Friday. October 05, 2018 - 16 mins

What we will do

Okey so in the previous post I deployed a Flask API with ECS/Fargate and load balanced it using an application load balancer. Now we are going to through an alternative approach that solves the problem of only exposing some endpoints in your Flask app to the internet, while having others for internal purposes. Now, there are many ways you could do this that are maybe smarter even then the way presented here. You could for example split up your Flask app in two or set up rules on the ALB listener.
But for the purpose of awesomeness and variation we will now implement an API Gateway and switch over to a network load balancer.

So the setup scenario for this post is: We’ve got a Flask app that exposes some endpoints. What these endpoints do is still irrelevant, we are just concerned with exposing these services, and now we also want to pick and choose what endpoints that are accessible from the world wide web (WWW). We also have other AWS services in the same VPC that needs access to these private endpoints. So now, let’s just assume we already have VPC up and running and in this we have databases, lambdas, etc. Smiley face

Let’s get “coding”!

This time I will go a little bit more modal and pythonic in the file structure. I will use multiple files passing the template object around between functions. I know. Heavy stuff.
Ok let’s start with the “main” file that will be called:

from troposphere import Template, Tags
from troposphere.ecs import Cluster
from troposphere.ec2 import SecurityGroup, SecurityGroupRule
from troposphere.s3 import Bucket
import boto3

from repository import get_repository
from network import create_subnets
from routing import create_routing
from load_balancer import create_load_balancer
from api_gateway import create_api_gateway
from ecs_task import create_task
from service import create_service


def define_stack():

    t = Template()

    repository_name = "my_flask_repo"
    repository_uri, image_latest = get_repository(repository_name)

    ec2_client = boto3.client('ec2')
    igw = ec2_client.describe_internet_gateways()['InternetGateways'][0]['InternetGatewayId']
    vpc = ec2_client.describe_vpcs(Filters=[{'Name': 'isDefault', 'Values': ['true']}])['Vpcs'][0]
    vpc_id = pmm_vpc['VpcId']
    vpc_cidr_block = pmm_vpc['CidrBlockAssociationSet']
    subnet_cidr_sizes = ['24', '24', '24', '24']
    create_subnets(t, vpc_id=vpc_id, vpc_cidr_block=vpc_cidr_block, subnet_cidr_sizes=subnet_cidr_sizes)

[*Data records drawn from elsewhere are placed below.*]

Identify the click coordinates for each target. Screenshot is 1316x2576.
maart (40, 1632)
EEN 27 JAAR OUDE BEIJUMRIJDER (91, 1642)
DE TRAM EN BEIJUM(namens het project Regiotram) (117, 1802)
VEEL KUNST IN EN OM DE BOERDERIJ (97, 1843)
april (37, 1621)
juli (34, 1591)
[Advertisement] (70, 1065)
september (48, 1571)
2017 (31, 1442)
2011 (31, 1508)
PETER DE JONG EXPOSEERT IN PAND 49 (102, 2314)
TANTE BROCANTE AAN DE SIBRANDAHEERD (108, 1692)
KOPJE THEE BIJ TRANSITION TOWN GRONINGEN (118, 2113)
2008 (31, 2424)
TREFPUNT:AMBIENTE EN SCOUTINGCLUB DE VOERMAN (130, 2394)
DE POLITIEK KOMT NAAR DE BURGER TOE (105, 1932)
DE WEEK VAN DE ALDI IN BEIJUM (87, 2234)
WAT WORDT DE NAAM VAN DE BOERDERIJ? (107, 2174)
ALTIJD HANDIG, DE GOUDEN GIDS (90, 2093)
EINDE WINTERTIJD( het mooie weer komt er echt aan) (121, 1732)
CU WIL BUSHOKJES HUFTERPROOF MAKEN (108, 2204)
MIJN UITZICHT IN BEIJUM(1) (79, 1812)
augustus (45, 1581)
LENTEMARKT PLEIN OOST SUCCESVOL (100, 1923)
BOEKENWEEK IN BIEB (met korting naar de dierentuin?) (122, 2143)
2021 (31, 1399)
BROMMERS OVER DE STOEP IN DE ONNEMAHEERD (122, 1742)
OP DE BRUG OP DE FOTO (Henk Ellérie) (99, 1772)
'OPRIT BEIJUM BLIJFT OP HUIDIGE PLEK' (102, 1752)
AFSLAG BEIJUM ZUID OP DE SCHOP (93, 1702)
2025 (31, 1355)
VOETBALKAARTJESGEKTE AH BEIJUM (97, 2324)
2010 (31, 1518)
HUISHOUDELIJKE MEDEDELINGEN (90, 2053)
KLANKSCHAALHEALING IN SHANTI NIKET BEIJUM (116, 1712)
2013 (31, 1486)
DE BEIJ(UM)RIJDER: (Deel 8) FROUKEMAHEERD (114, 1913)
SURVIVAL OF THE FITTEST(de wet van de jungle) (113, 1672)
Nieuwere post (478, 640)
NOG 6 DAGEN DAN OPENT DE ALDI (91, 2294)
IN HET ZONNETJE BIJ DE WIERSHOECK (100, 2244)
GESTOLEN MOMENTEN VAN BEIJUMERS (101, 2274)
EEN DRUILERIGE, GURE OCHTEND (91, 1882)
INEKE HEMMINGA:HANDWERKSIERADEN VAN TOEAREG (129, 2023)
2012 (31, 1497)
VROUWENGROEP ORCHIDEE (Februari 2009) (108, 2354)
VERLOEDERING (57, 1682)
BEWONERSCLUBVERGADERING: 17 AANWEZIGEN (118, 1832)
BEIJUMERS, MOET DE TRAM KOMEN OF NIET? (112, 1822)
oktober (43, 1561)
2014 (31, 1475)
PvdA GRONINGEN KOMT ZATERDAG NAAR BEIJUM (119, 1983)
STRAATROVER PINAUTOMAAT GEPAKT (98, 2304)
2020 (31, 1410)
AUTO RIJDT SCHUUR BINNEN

    create_routing(t, vpc_id, igw)

    t.add_resource(SecurityGroup(
        "FargateSecurityGroup",
        GroupDescription="NLB Security Group",
        VpcId=vpc_id,
        Tags=Tags(Name='NlbSecurityGroup'),
        SecurityGroupIngress=[
            SecurityGroupRule(
                IpProtocol="-1",
                CidrIp="0.0.0.0/0"
            )]
    ))

    create_load_balancer(t, vpc_id=vpc_id)

    stage_name = 'v1'
    create_api_gateway(t, stage_name=stage_name)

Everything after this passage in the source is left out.